What are the lines, copied exactly, from the one containing "Collapse the Files side panel icon" through the final line of the material? Leave the pictures out.

====

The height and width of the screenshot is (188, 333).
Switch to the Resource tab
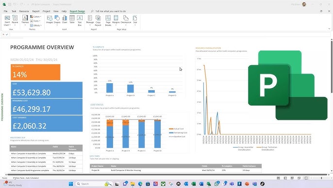click(24, 11)
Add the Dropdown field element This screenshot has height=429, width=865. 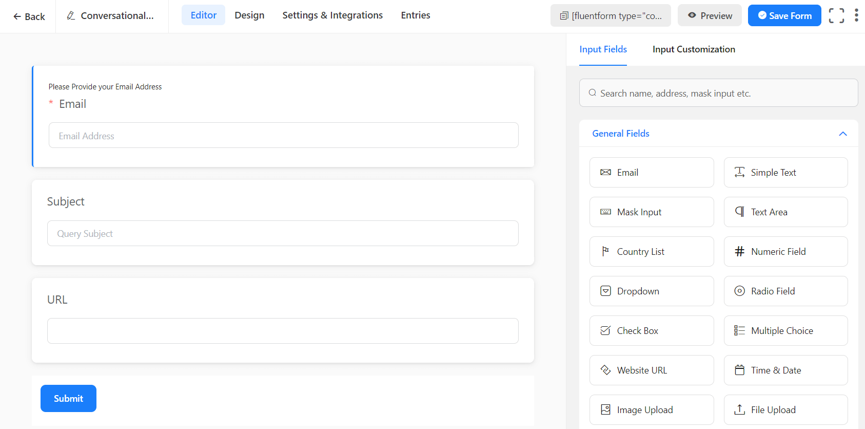pos(651,291)
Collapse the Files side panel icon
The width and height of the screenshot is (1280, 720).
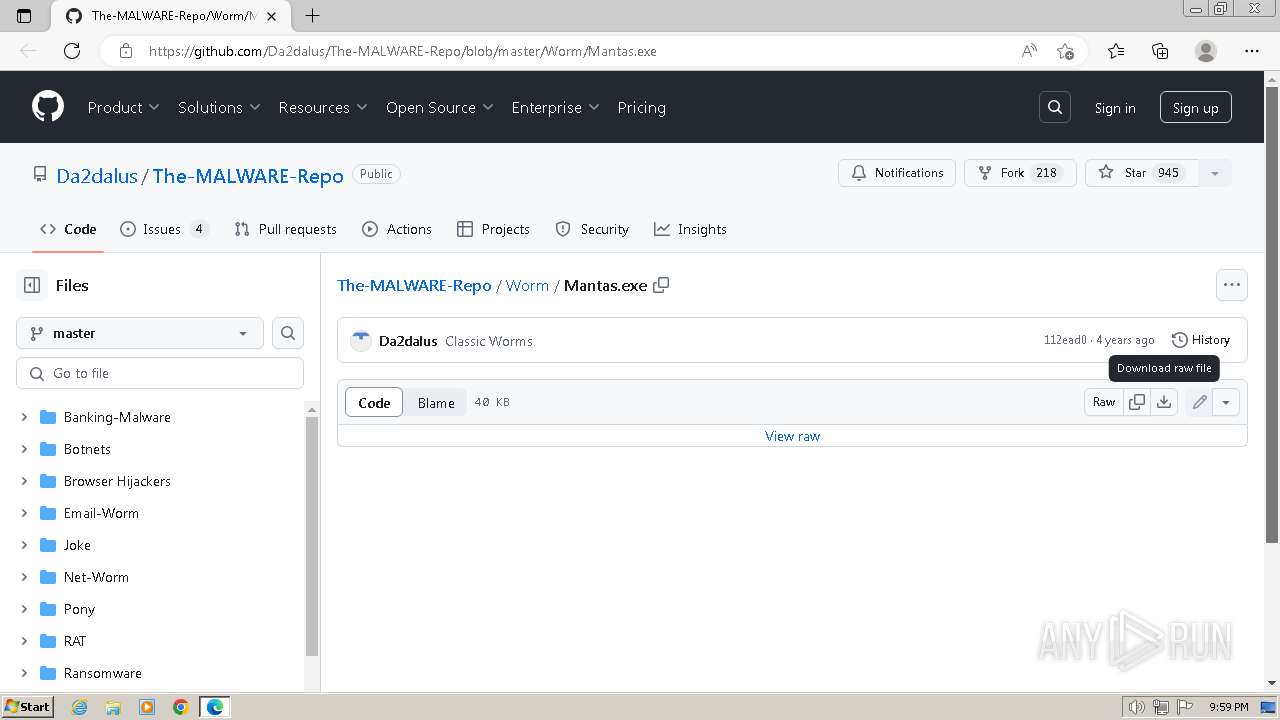tap(32, 285)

====

Result below:
Collapse the Files side panel icon
The width and height of the screenshot is (1280, 720).
tap(32, 285)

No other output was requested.